I. Introduction * II. Relational Maneuver: An Analytical Framework * III. Case Study: Vietnam, An Ineffective Evolution Toward Relational Maneuver * IV. El Salvador: "Not A Military War" * V. Afghanistan: "Still A Question Mark" * VI. SOF Advantages—Introduction * VII. Organizational Design and MARSOC * VIII. Synthesis, Analysis, And Recommendations * IX. Discoveries, Disclaimers, and Further Research * 2019 U.S. Intelligence Community Worldwide Threat Assessment

The evidence suggests that the root of the U.S. military's strategic failures in irregular warfare lies in ineffective implementation of what modern strategist Edward Luttwak defines as relational maneuver.
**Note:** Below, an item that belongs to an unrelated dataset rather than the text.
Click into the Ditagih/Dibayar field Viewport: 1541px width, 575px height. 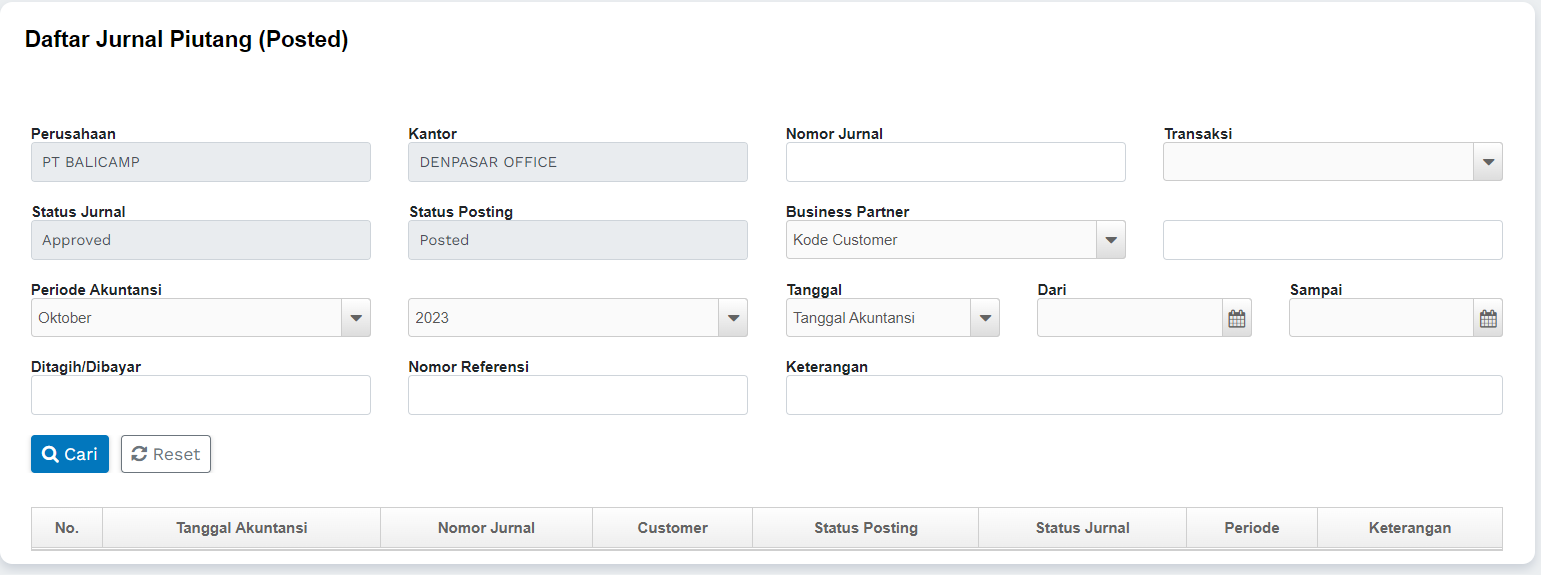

Relational maneuver is a style of warfare that focuses on studying a threat to identify and exploit vulnerabilities to achieve strategic success. This style of warfare requires a deep understanding of the threat and operational environment and the adaptation to exploit threat vulnerabilities. In irregular warfare, adaptation and exploitation must occur through both political and traditional military competition. The U.S. military, including SOF, disproportionally applies maneuver through traditional military violence rather than political competition.
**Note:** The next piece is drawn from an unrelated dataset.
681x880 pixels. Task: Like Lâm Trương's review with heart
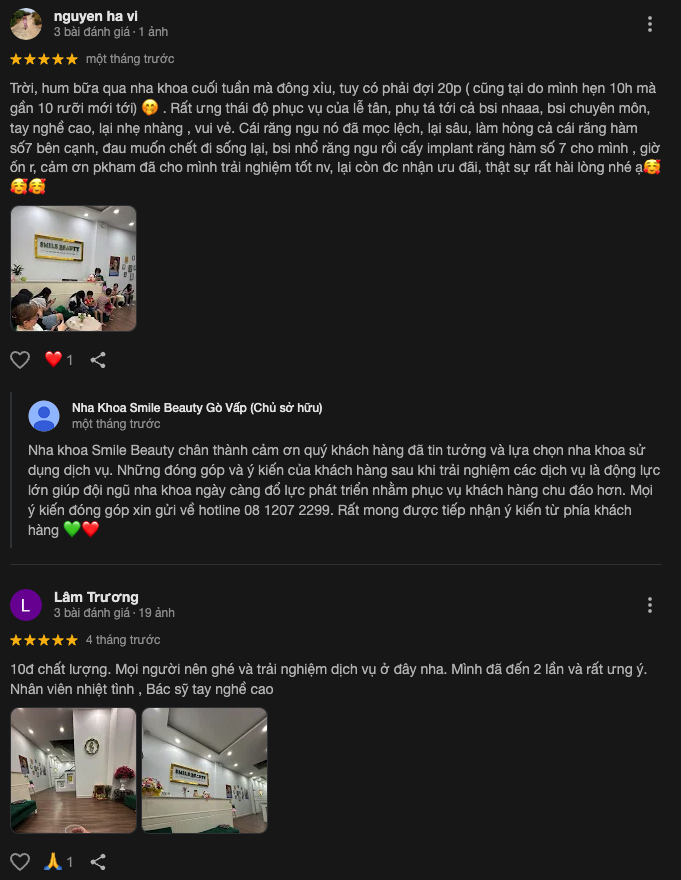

This study draws upon the strategic context outlined by the 2018 NDS, the projected prevalence of future irregular warfare, credible research on irregular warfare, historical U.S. military lessons, and internal organizational analysis to produce implementable recommendations to the Marine Special Operations Command (MARSOC). These recommendations are intended to enhance MARSOC's ability to wage irregular warfare and influence successful strategic outcomes in line with the 2018 NDS. Three intermediate arguments underpin the final recommendations. First, irregular warfare is fundamentally more complex, dynamic, and uncertain than doctrinally defined traditional warfare due to political competition that occurs at every level of warfare. Second, U.S. military strategic success in irregular warfare requires applying relational maneuver, which enables the necessary understanding and adaptation to identify and exploit threat vulnerabilities in uncertain operational environments.